▶ Set exercise: Reproduce each of the following records line for line, with no changes.
━━━━━ Data
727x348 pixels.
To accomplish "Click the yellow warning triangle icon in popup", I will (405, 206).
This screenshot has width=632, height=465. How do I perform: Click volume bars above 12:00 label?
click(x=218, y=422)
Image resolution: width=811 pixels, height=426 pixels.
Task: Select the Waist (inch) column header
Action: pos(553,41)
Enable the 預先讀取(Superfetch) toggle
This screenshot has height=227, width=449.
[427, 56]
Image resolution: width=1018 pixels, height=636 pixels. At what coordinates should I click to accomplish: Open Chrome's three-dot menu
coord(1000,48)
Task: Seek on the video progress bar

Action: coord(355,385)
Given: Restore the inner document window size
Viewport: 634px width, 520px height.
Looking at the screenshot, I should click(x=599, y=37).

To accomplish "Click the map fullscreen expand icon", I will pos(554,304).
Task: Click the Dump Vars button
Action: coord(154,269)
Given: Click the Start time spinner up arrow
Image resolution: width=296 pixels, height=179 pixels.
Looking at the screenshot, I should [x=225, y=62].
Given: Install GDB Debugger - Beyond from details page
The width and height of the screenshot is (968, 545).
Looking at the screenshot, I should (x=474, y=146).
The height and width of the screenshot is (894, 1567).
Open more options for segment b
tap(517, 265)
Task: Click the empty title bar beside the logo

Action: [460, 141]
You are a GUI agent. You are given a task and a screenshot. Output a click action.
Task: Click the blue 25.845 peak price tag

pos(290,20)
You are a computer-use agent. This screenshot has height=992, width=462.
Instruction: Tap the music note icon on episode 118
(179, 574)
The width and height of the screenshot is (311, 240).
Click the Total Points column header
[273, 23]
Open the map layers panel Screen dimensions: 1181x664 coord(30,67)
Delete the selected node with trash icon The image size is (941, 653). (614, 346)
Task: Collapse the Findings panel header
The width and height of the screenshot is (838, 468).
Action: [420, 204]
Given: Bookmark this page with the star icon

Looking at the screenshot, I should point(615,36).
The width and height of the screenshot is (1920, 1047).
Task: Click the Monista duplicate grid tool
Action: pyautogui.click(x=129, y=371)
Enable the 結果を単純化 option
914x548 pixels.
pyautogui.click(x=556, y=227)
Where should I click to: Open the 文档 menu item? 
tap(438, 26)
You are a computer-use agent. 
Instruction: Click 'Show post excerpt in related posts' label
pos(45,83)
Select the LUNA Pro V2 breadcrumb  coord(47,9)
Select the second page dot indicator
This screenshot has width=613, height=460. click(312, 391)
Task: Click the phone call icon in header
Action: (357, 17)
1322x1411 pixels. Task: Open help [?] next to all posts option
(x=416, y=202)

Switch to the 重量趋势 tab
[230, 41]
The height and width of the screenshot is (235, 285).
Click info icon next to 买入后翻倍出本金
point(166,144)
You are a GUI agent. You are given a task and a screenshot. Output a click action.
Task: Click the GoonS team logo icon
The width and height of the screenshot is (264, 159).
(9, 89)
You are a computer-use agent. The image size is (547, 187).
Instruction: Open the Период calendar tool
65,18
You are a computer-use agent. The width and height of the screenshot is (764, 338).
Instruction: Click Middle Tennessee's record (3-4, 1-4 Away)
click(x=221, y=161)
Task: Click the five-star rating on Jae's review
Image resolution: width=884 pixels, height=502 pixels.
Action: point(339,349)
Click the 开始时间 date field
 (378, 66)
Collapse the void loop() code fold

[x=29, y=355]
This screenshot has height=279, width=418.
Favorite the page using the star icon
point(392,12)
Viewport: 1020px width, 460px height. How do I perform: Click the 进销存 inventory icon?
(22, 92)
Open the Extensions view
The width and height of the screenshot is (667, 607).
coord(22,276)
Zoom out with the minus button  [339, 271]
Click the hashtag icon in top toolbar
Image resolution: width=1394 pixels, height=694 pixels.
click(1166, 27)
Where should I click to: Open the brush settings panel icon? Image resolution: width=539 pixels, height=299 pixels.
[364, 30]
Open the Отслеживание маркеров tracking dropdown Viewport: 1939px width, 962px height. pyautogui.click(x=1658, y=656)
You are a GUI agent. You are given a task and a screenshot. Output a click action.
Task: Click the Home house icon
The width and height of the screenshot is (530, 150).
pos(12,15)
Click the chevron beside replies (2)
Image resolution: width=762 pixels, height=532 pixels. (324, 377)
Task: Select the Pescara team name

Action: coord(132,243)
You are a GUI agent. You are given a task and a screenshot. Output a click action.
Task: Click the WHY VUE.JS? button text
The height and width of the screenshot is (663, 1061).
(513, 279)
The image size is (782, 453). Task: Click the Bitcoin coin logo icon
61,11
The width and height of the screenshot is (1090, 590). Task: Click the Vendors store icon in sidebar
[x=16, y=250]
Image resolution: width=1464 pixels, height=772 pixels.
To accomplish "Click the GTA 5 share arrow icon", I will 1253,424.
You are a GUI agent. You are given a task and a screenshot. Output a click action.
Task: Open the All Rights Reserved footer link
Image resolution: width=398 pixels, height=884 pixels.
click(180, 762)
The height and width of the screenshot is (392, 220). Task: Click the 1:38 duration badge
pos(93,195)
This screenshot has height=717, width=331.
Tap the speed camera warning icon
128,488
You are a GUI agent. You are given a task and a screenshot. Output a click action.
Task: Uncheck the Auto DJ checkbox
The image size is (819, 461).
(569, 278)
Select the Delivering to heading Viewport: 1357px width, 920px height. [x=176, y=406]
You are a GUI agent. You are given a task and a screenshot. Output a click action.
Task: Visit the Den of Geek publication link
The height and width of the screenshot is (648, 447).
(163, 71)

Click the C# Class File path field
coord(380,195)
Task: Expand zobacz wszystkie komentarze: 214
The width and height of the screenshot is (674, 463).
━━━━━━━━━━
▶ Answer for the task:
727x348 pixels.
To accomplish "Click the yellow warning triangle icon in popup", I will (405, 206).
This screenshot has width=632, height=465. How do I perform: Click volume bars above 12:00 label?
click(x=218, y=422)
Image resolution: width=811 pixels, height=426 pixels.
Task: Select the Waist (inch) column header
Action: pos(553,41)
Enable the 預先讀取(Superfetch) toggle
This screenshot has height=227, width=449.
[427, 56]
Image resolution: width=1018 pixels, height=636 pixels. At what coordinates should I click to accomplish: Open Chrome's three-dot menu
coord(1000,48)
Task: Seek on the video progress bar

Action: coord(355,385)
Given: Restore the inner document window size
Viewport: 634px width, 520px height.
Looking at the screenshot, I should click(x=599, y=37).

To accomplish "Click the map fullscreen expand icon", I will pos(554,304).
Task: Click the Dump Vars button
Action: coord(154,269)
Given: Click the Start time spinner up arrow
Image resolution: width=296 pixels, height=179 pixels.
Looking at the screenshot, I should [x=225, y=62].
Given: Install GDB Debugger - Beyond from details page
The width and height of the screenshot is (968, 545).
Looking at the screenshot, I should (x=474, y=146).
The height and width of the screenshot is (894, 1567).
Open more options for segment b
tap(517, 265)
Task: Click the empty title bar beside the logo

Action: [460, 141]
You are a GUI agent. You are given a task and a screenshot. Output a click action.
Task: Click the blue 25.845 peak price tag

pos(290,20)
You are a computer-use agent. This screenshot has height=992, width=462.
Instruction: Tap the music note icon on episode 118
(179, 574)
The width and height of the screenshot is (311, 240).
Click the Total Points column header
[273, 23]
Open the map layers panel Screen dimensions: 1181x664 coord(30,67)
Delete the selected node with trash icon The image size is (941, 653). (614, 346)
Task: Collapse the Findings panel header
The width and height of the screenshot is (838, 468).
Action: [420, 204]
Given: Bookmark this page with the star icon

Looking at the screenshot, I should point(615,36).
The width and height of the screenshot is (1920, 1047).
Task: Click the Monista duplicate grid tool
Action: pyautogui.click(x=129, y=371)
Enable the 結果を単純化 option
914x548 pixels.
pyautogui.click(x=556, y=227)
Where should I click to: Open the 文档 menu item? 
tap(438, 26)
You are a computer-use agent. 
Instruction: Click 'Show post excerpt in related posts' label
pos(45,83)
Select the LUNA Pro V2 breadcrumb  coord(47,9)
Select the second page dot indicator
This screenshot has width=613, height=460. click(312, 391)
Task: Click the phone call icon in header
Action: (357, 17)
1322x1411 pixels. Task: Open help [?] next to all posts option
(x=416, y=202)

Switch to the 重量趋势 tab
[230, 41]
The height and width of the screenshot is (235, 285).
Click info icon next to 买入后翻倍出本金
point(166,144)
You are a GUI agent. You are given a task and a screenshot. Output a click action.
Task: Click the GoonS team logo icon
The width and height of the screenshot is (264, 159).
(9, 89)
You are a computer-use agent. The image size is (547, 187).
Instruction: Open the Период calendar tool
65,18
You are a computer-use agent. The width and height of the screenshot is (764, 338).
Instruction: Click Middle Tennessee's record (3-4, 1-4 Away)
click(x=221, y=161)
Task: Click the five-star rating on Jae's review
Image resolution: width=884 pixels, height=502 pixels.
Action: point(339,349)
Click the 开始时间 date field
 (378, 66)
Collapse the void loop() code fold

[x=29, y=355]
This screenshot has height=279, width=418.
Favorite the page using the star icon
point(392,12)
Viewport: 1020px width, 460px height. How do I perform: Click the 进销存 inventory icon?
(22, 92)
Open the Extensions view
The width and height of the screenshot is (667, 607).
coord(22,276)
Zoom out with the minus button  [339, 271]
Click the hashtag icon in top toolbar
Image resolution: width=1394 pixels, height=694 pixels.
click(1166, 27)
Where should I click to: Open the brush settings panel icon? Image resolution: width=539 pixels, height=299 pixels.
[364, 30]
Open the Отслеживание маркеров tracking dropdown Viewport: 1939px width, 962px height. pyautogui.click(x=1658, y=656)
You are a GUI agent. You are given a task and a screenshot. Output a click action.
Task: Click the Home house icon
The width and height of the screenshot is (530, 150).
pos(12,15)
Click the chevron beside replies (2)
Image resolution: width=762 pixels, height=532 pixels. (324, 377)
Task: Select the Pescara team name

Action: coord(132,243)
You are a GUI agent. You are given a task and a screenshot. Output a click action.
Task: Click the WHY VUE.JS? button text
The height and width of the screenshot is (663, 1061).
(513, 279)
The image size is (782, 453). Task: Click the Bitcoin coin logo icon
61,11
The width and height of the screenshot is (1090, 590). Task: Click the Vendors store icon in sidebar
[x=16, y=250]
Image resolution: width=1464 pixels, height=772 pixels.
To accomplish "Click the GTA 5 share arrow icon", I will 1253,424.
You are a GUI agent. You are given a task and a screenshot. Output a click action.
Task: Open the All Rights Reserved footer link
Image resolution: width=398 pixels, height=884 pixels.
click(180, 762)
The height and width of the screenshot is (392, 220). Task: Click the 1:38 duration badge
pos(93,195)
This screenshot has height=717, width=331.
Tap the speed camera warning icon
128,488
You are a GUI agent. You are given a task and a screenshot. Output a click action.
Task: Uncheck the Auto DJ checkbox
The image size is (819, 461).
(569, 278)
Select the Delivering to heading Viewport: 1357px width, 920px height. [x=176, y=406]
You are a GUI agent. You are given a task and a screenshot. Output a click action.
Task: Visit the Den of Geek publication link
The height and width of the screenshot is (648, 447).
(163, 71)

Click the C# Class File path field
coord(380,195)
Task: Expand zobacz wszystkie komentarze: 214
The width and height of the screenshot is (674, 463).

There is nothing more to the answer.